Bolton firing roils Israeli politics: Israeli media reported extensively on the firing of US national security adviser John Bolton yesterday. The move, announced by President Donald Trump via twitter, was viewed in Israel as a step away from Washington’s hardline policies against Iran championed by Bolton. As Trump explained the firing, he “disagreed strongly with many of [Bolton’s] suggestions.” Channel 13’s Barak Ravid described it as “the real dramatic announcement yesterday,” contrasting it with Prime Minister Netanyahu’s declaration of intent to annex the Jordan Valley. Gabi Ashkenazi, number four in the Blue and White party, told Israel Army Radio this morning that “I would be worried about the possibility that after this agreement between Iran and the Americans, Israel will be left on her own against Iran, something that all prime ministers before Netanyahu were very careful to avoid.”
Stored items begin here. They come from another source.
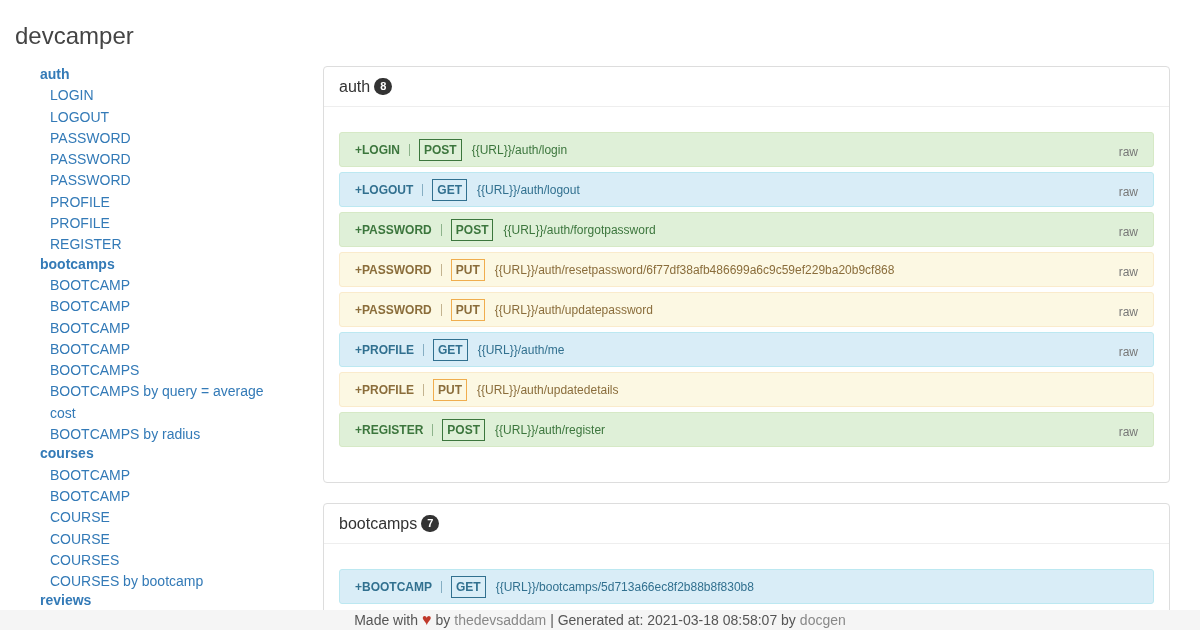  I want to click on footer-text: by, so click(443, 620).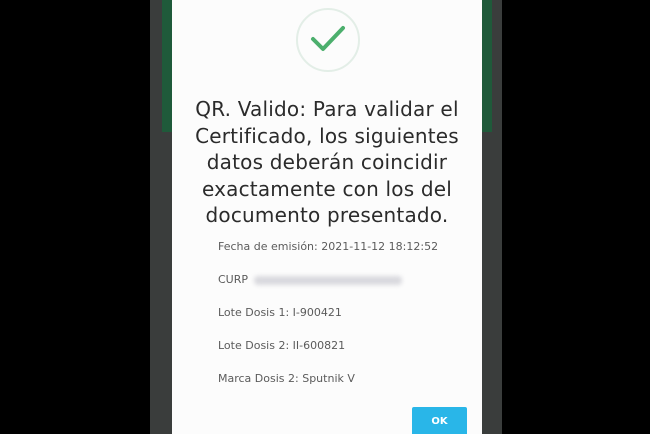 The image size is (650, 434). What do you see at coordinates (319, 346) in the screenshot?
I see `field-value: II-600821` at bounding box center [319, 346].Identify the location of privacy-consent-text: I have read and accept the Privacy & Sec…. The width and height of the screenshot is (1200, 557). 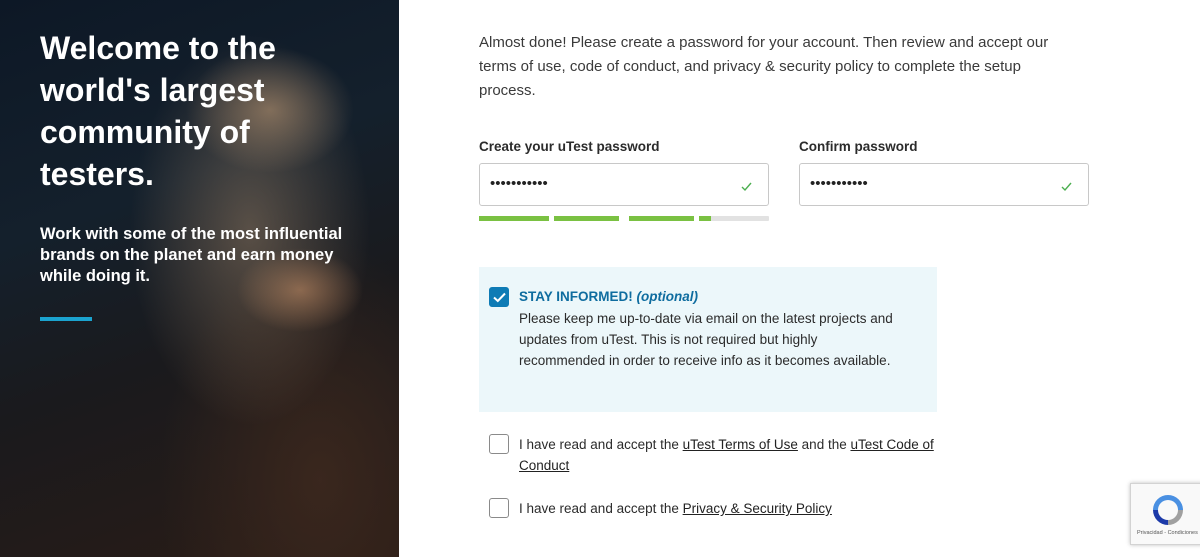
(729, 508). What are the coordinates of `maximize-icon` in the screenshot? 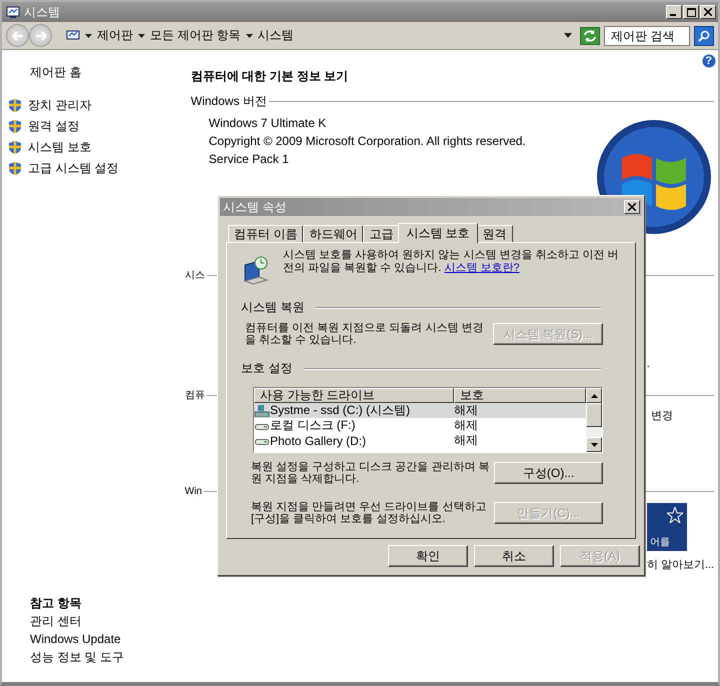 It's located at (691, 12).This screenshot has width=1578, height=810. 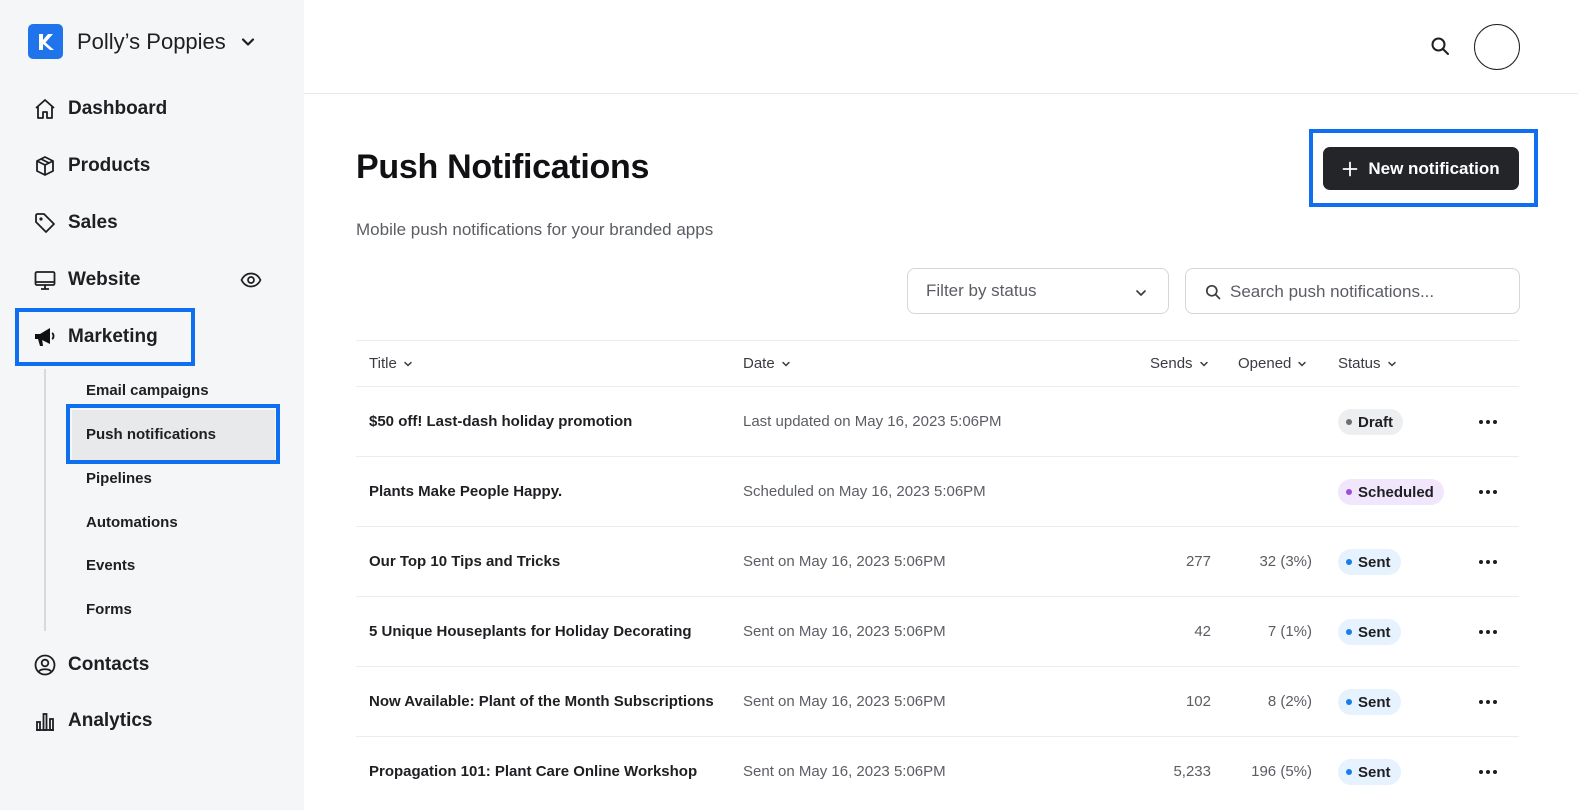 I want to click on eye-icon, so click(x=251, y=280).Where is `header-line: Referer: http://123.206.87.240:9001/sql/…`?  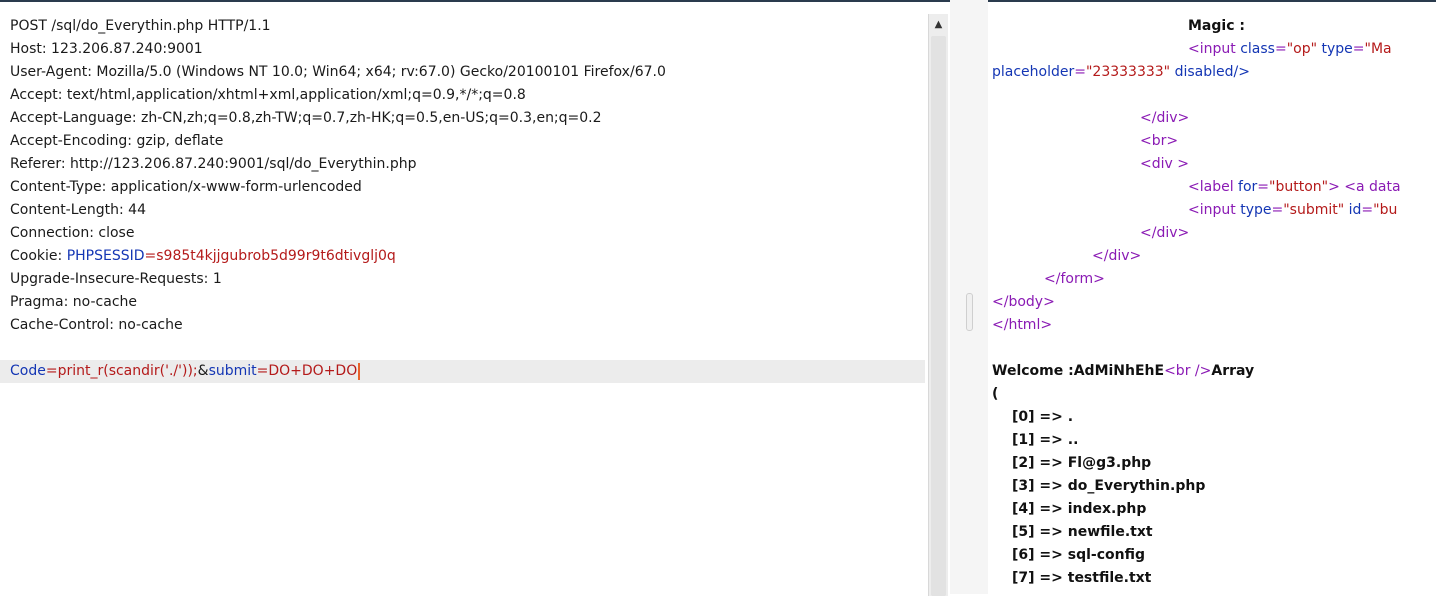 header-line: Referer: http://123.206.87.240:9001/sql/… is located at coordinates (214, 164).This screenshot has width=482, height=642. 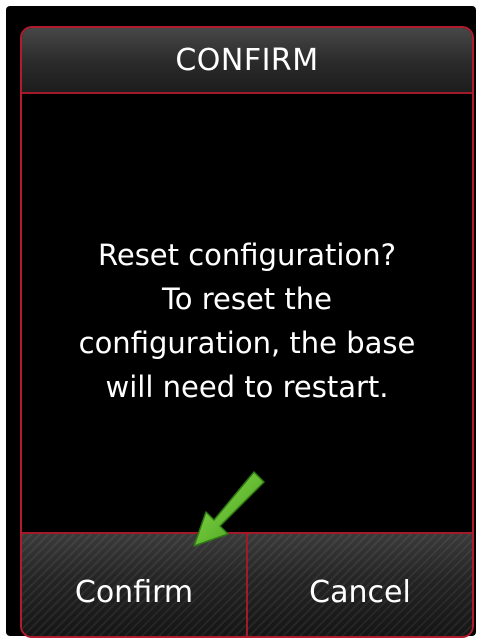 What do you see at coordinates (134, 592) in the screenshot?
I see `confirm-button-label: Confirm` at bounding box center [134, 592].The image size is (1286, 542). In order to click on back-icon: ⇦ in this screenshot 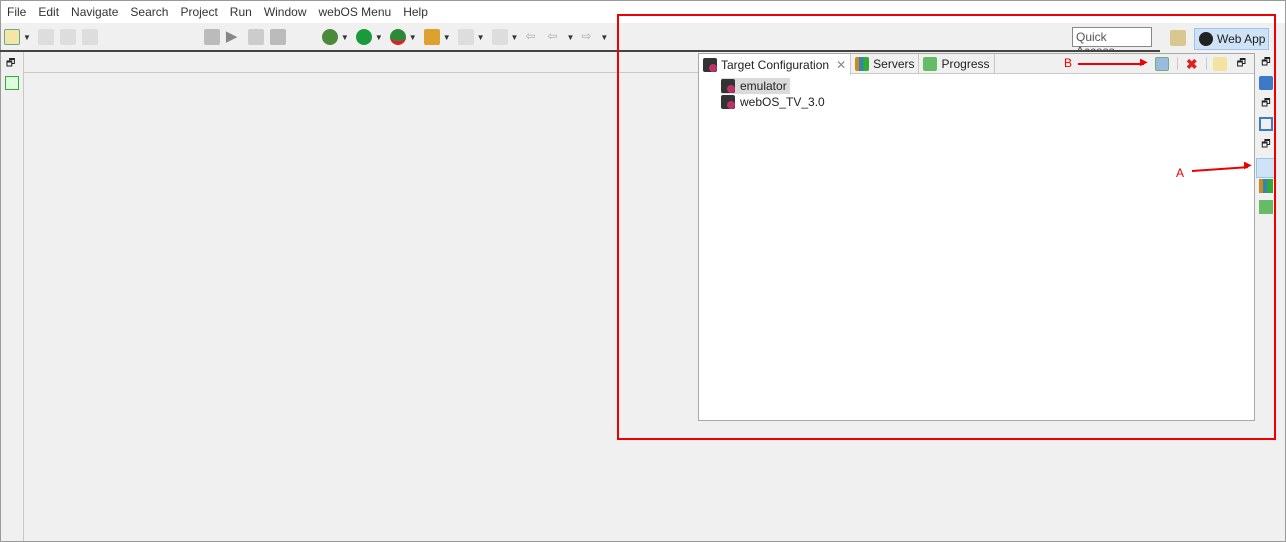, I will do `click(555, 37)`.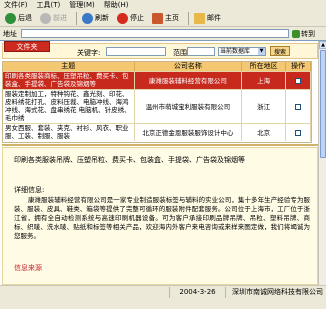 This screenshot has width=326, height=309. Describe the element at coordinates (10, 18) in the screenshot. I see `back-arrow-icon` at that location.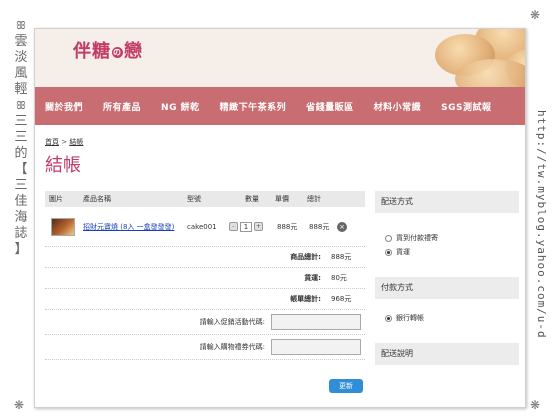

Camera amendment: Kann Radio reported that the Knesset was set to vote this afternoon on legislation that would allow cameras to be placed at polling stations during next week’s general election. The measure is unlikely to pass since the Netanyahu government lacks an absolute 61-vote majority, a fact that has not dissuaded the government from bringing it to a vote. Avigdor Lieberman’s Yisrael Beitenu party will reportedly boycott the vote, and Blue and White will abstain, so as not to hand Prime Minister Netanyahu an image of them voting against the legislation. The Knesset plenum is expected to be only half-full for the speeches and vote surrounding the issue.